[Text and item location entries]
== == ==
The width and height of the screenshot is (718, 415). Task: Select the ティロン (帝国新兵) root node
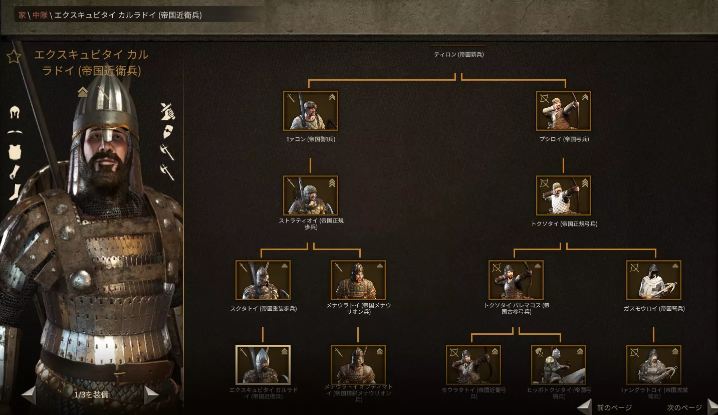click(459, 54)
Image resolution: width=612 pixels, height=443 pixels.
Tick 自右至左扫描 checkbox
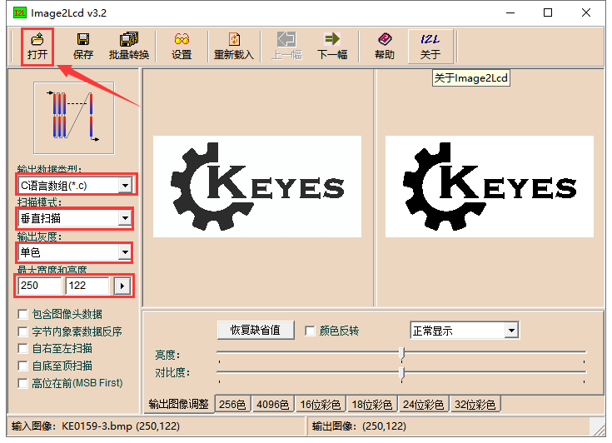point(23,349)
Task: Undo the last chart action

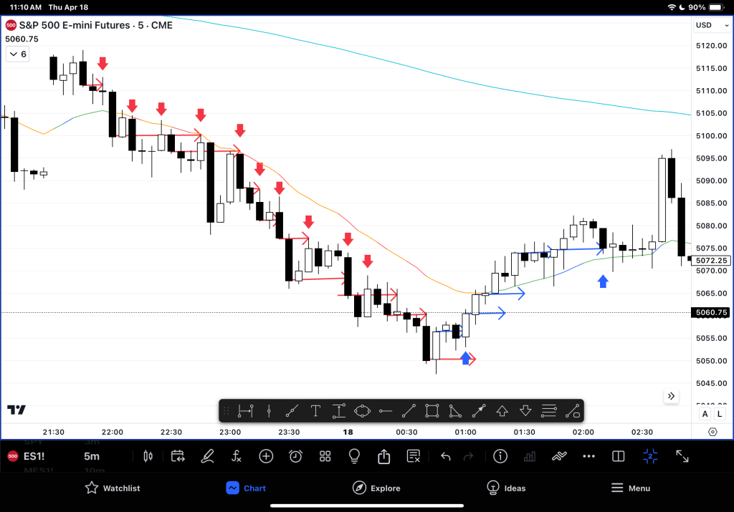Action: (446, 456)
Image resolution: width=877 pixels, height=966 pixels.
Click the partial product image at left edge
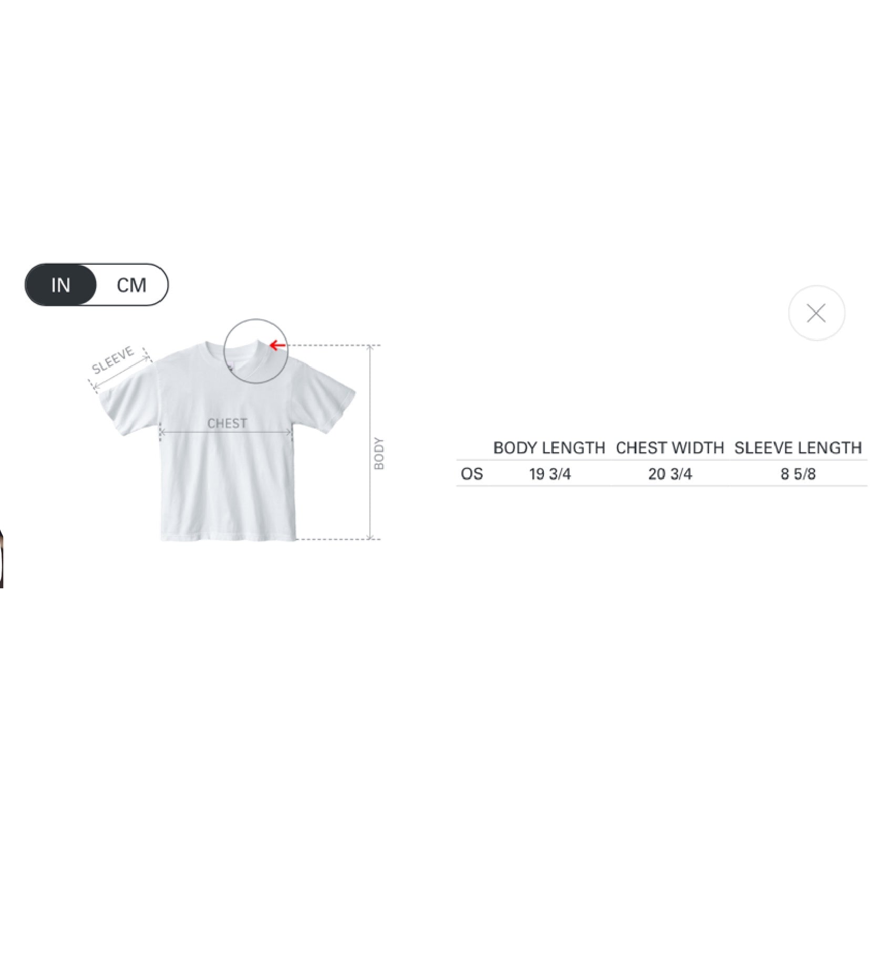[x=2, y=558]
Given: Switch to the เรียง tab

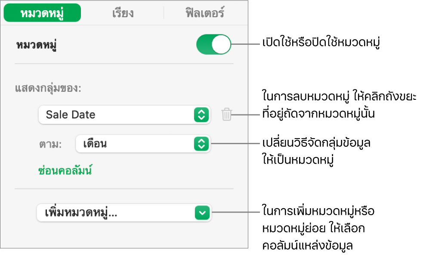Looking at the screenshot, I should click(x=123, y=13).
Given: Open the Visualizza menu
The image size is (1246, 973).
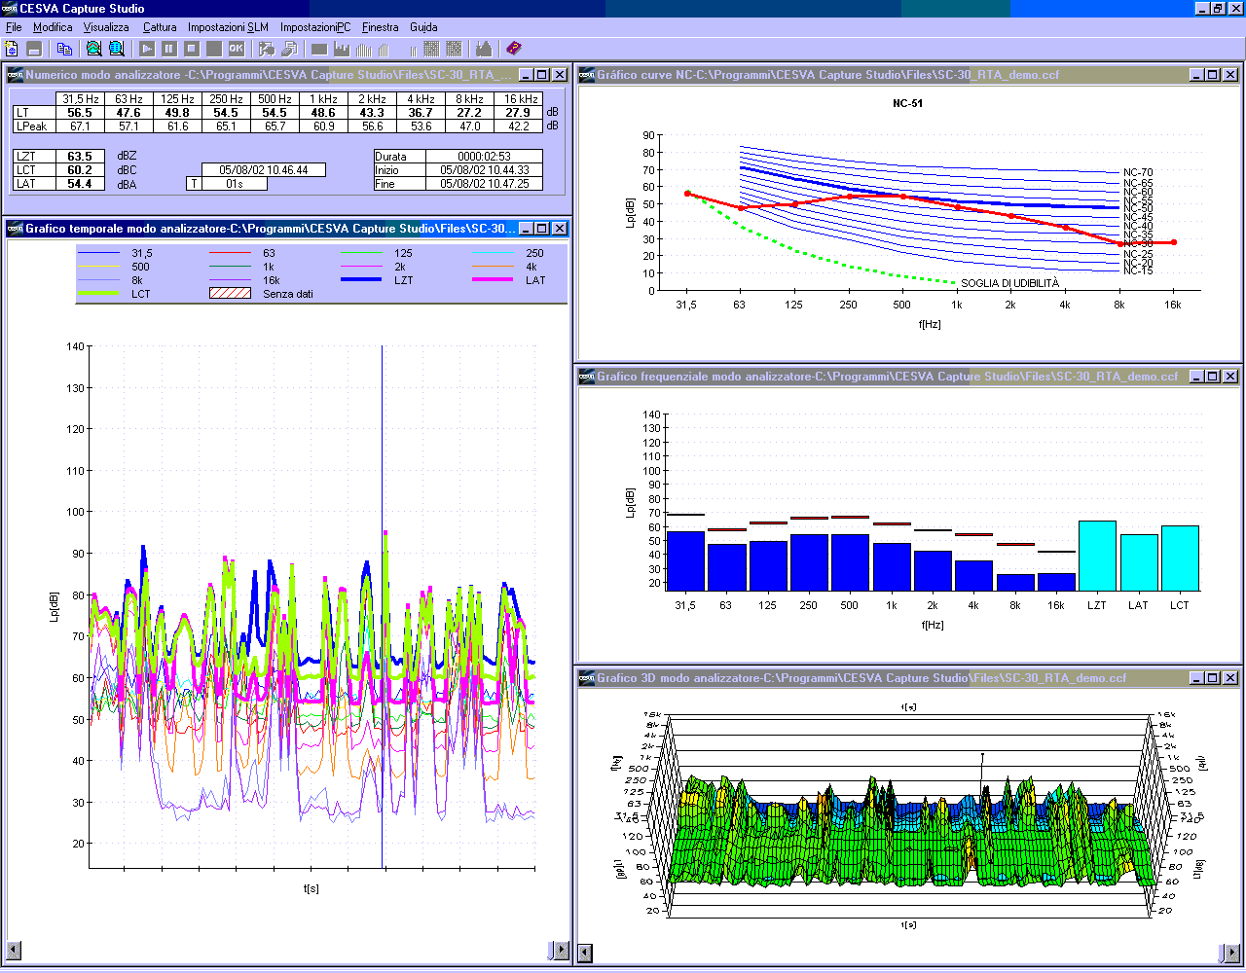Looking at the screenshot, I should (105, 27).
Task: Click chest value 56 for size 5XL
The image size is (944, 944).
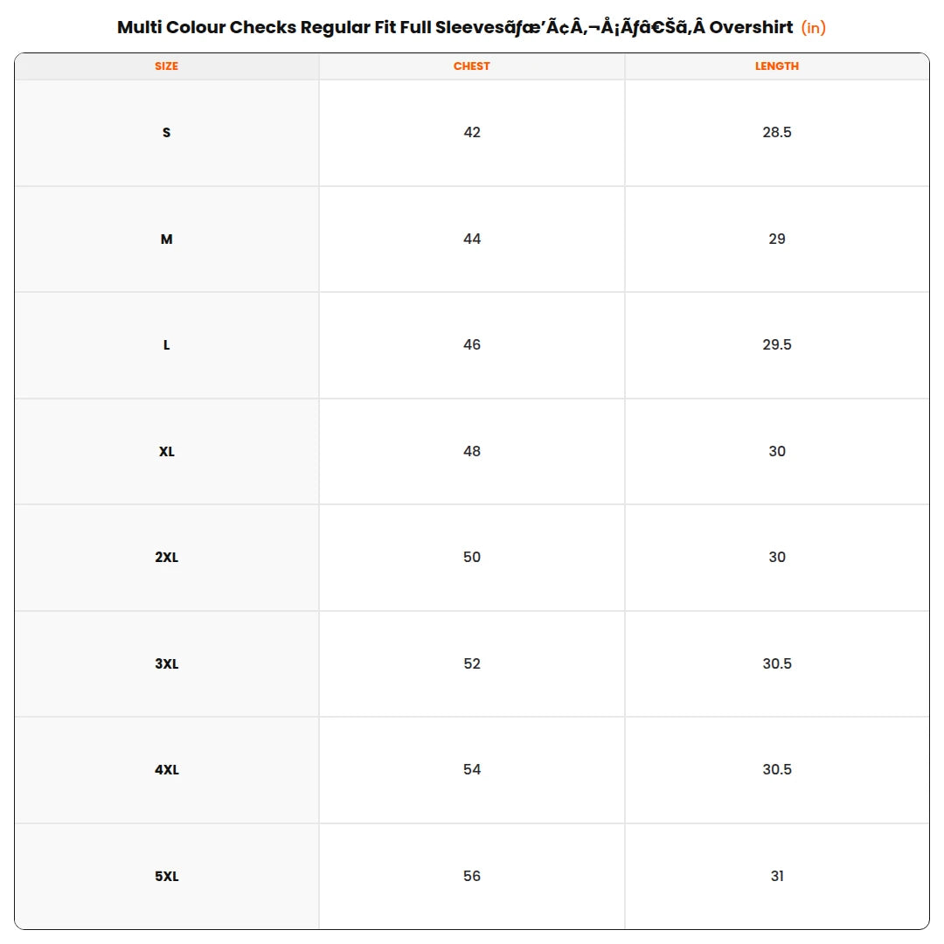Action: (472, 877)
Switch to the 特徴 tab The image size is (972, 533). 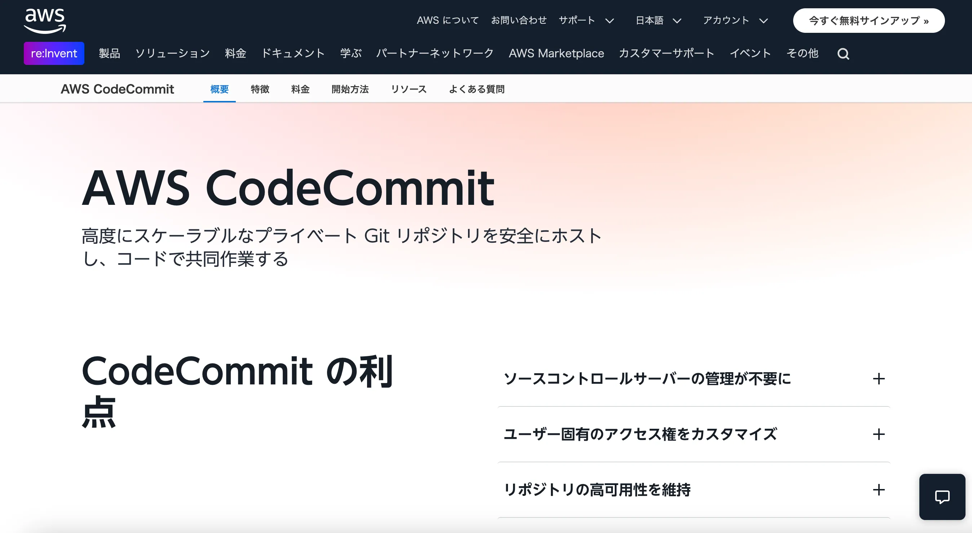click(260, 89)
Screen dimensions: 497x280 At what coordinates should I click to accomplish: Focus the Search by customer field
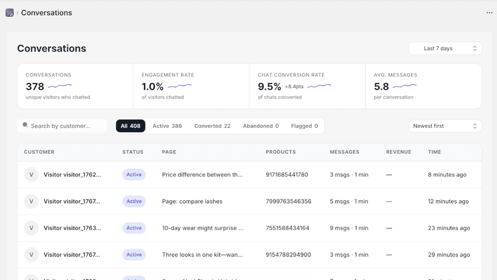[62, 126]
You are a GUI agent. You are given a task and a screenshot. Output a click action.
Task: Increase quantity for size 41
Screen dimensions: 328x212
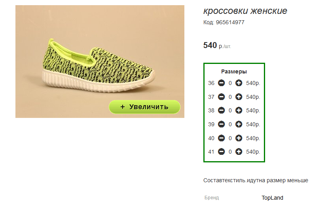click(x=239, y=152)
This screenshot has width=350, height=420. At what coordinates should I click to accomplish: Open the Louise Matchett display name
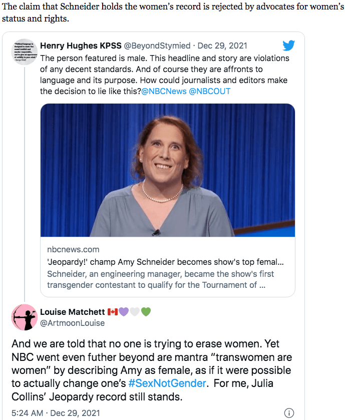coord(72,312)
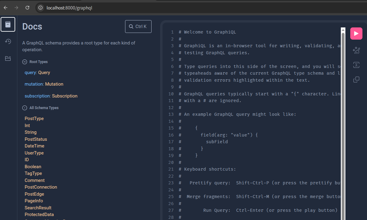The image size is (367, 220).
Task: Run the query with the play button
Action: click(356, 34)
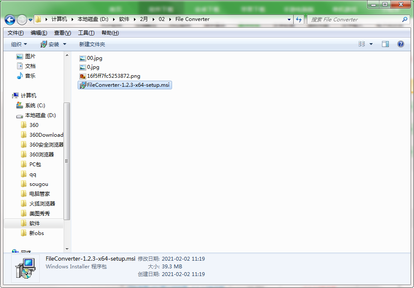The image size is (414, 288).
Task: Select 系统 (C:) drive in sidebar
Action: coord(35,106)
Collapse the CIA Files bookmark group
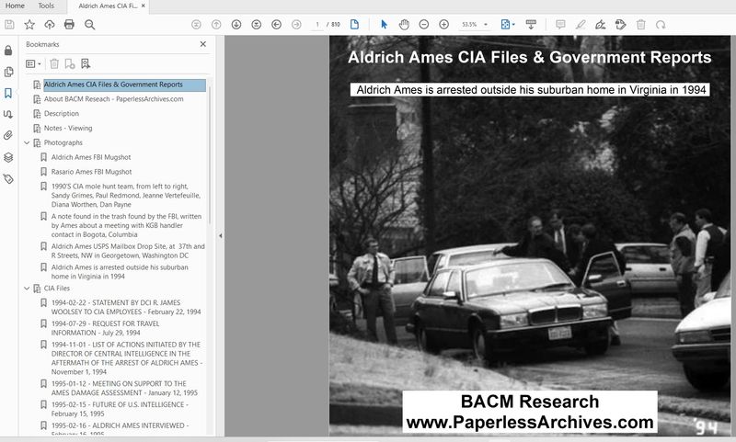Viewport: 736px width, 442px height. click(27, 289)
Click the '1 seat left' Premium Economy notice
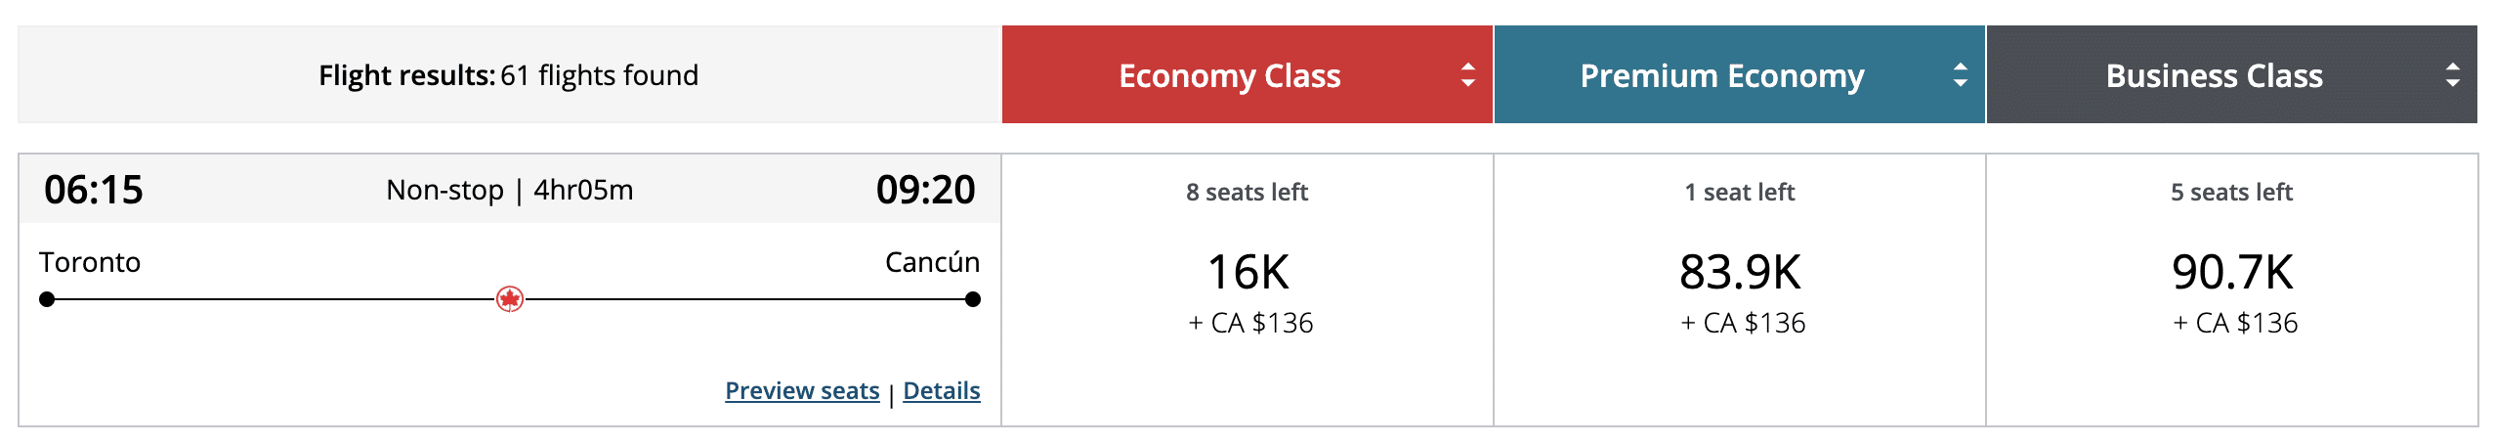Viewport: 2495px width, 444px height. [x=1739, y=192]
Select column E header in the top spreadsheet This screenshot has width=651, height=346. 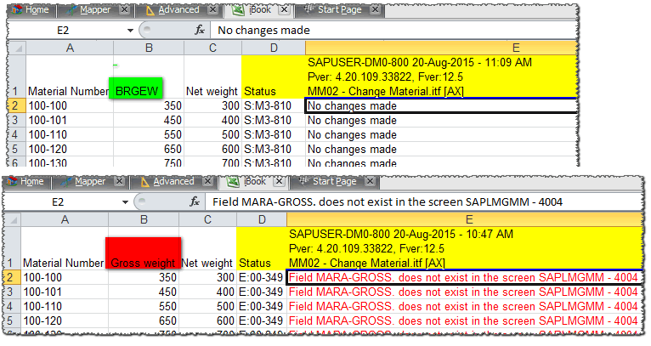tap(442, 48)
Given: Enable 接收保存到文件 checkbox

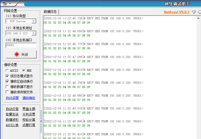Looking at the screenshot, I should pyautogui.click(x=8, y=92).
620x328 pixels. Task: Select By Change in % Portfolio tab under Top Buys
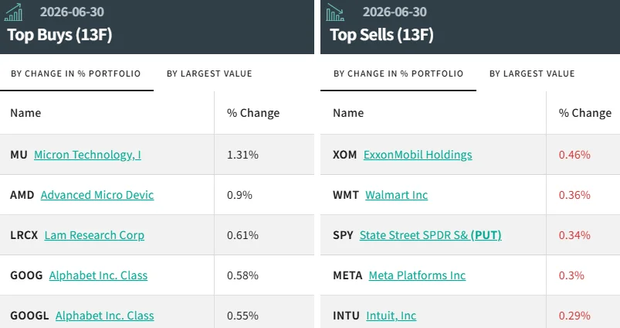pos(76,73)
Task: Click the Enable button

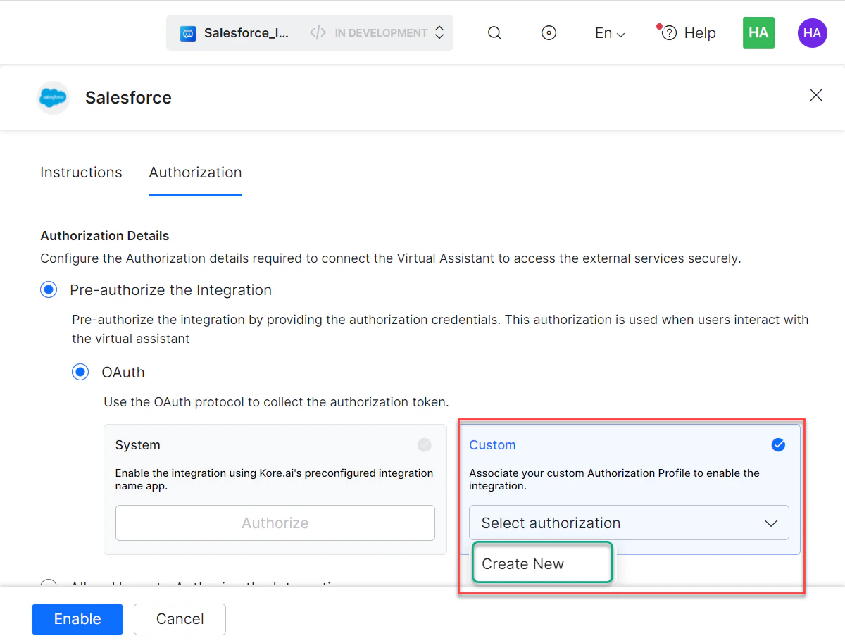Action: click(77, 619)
== == ==
#### EXERCISE
Pull out every line in the records that contains the word "what".

#### ANSWER TO THE PROBLEM
Screen dimensions: 497x280 At what coordinates should I click to accomplish: Focus the Search by customer field
This screenshot has width=350, height=420. At what coordinates should I click to accomplish: Open the Louise Matchett display name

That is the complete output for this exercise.